[Exercise data Boundary: Start]
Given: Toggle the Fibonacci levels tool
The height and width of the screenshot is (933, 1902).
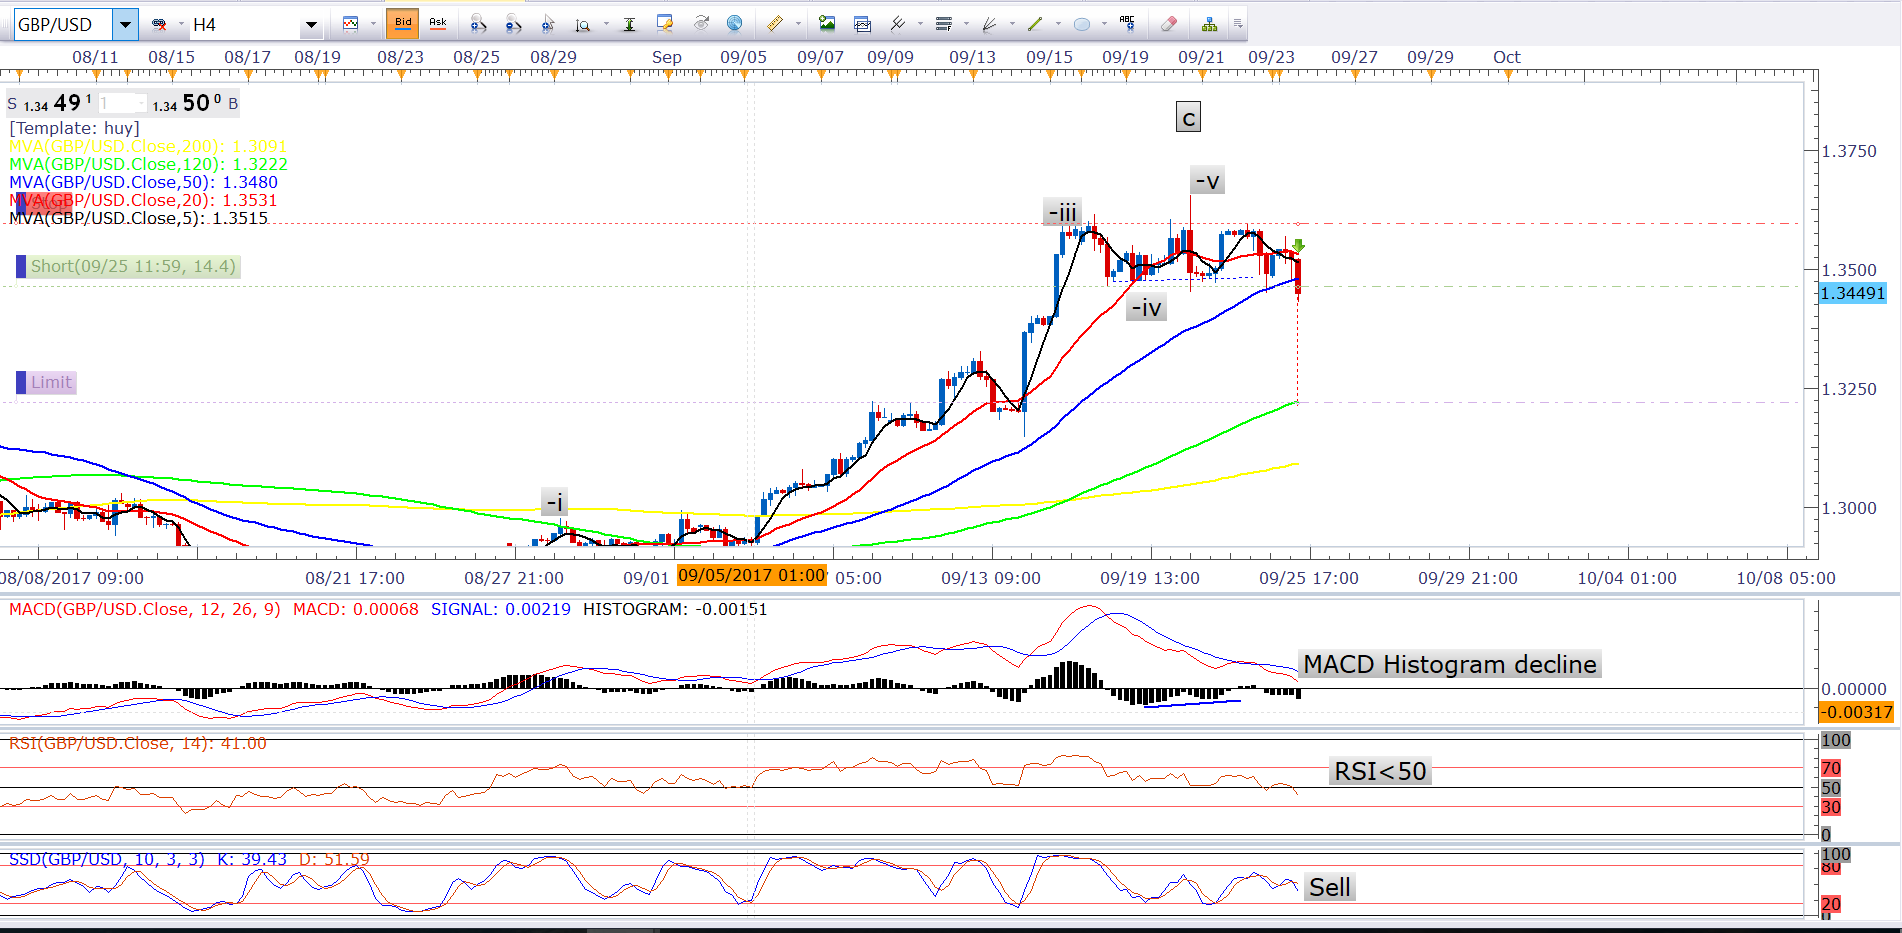Looking at the screenshot, I should 943,24.
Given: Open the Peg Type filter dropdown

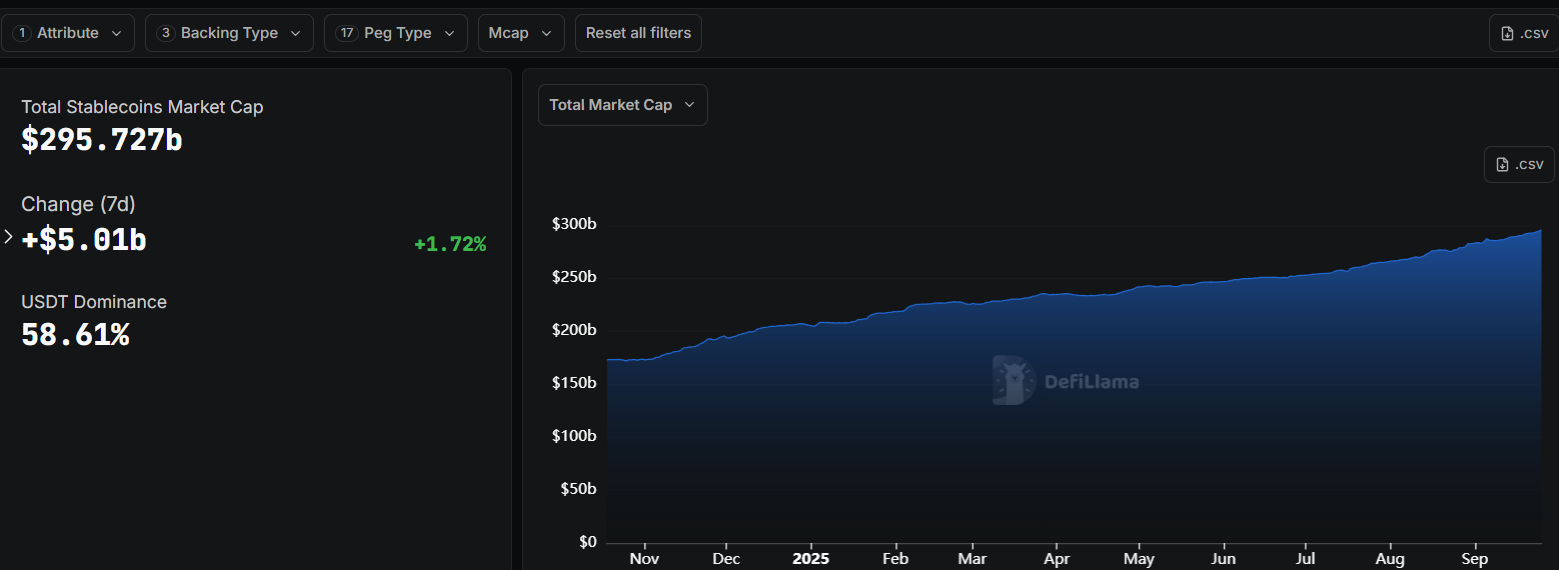Looking at the screenshot, I should click(x=396, y=33).
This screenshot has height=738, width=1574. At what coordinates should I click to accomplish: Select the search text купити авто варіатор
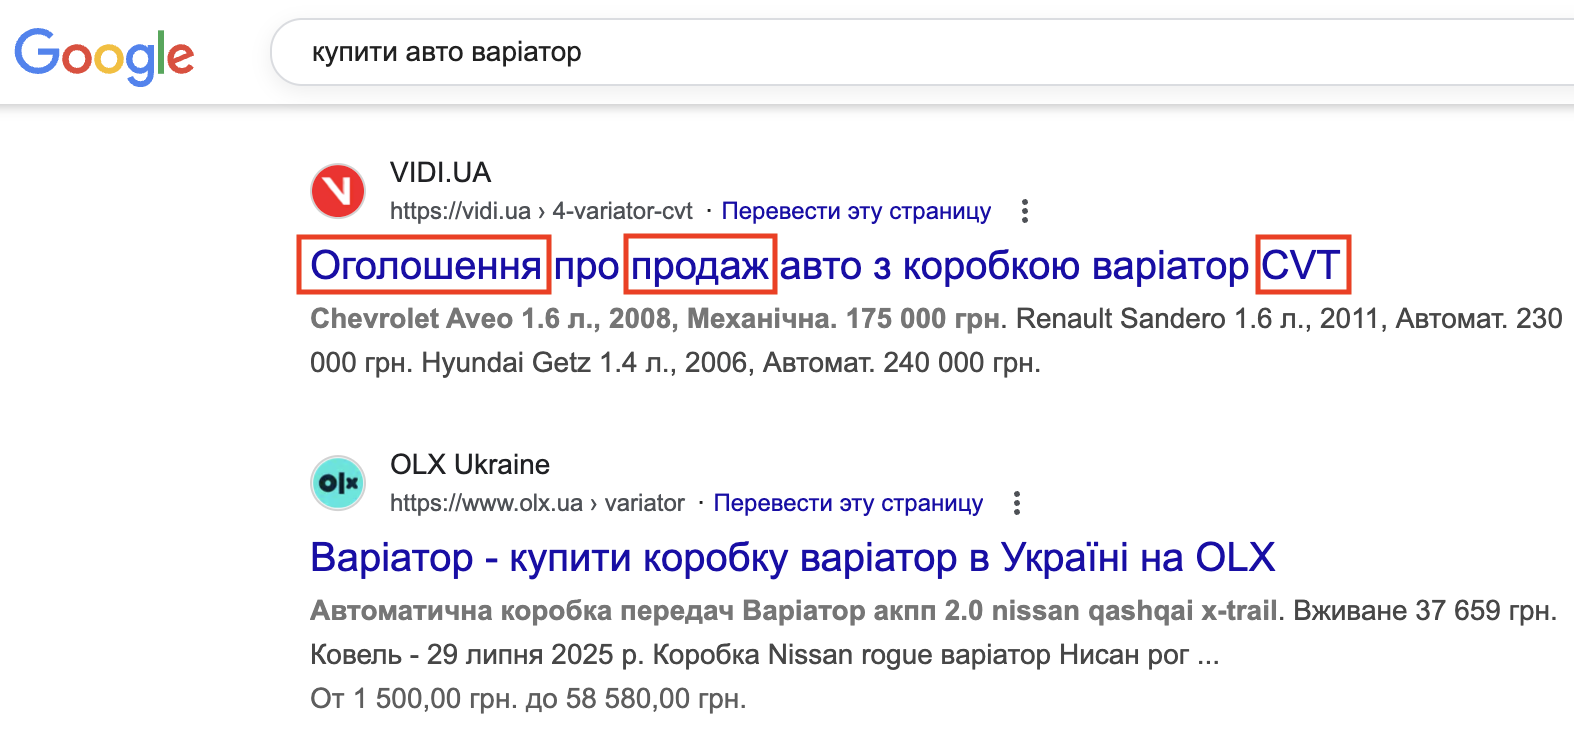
[Exercise data Boundary: End]
● **Work request**
Each line of the listing above must be given again exactly; the pictures are to be left out.

● **Result for this task**
Given: Toggle the Fibonacci levels tool
The height and width of the screenshot is (933, 1902).
Looking at the screenshot, I should 943,24.
Given: Open the Peg Type filter dropdown

Looking at the screenshot, I should click(x=396, y=33).
This screenshot has height=738, width=1574. At what coordinates should I click to accomplish: Select the search text купити авто варіатор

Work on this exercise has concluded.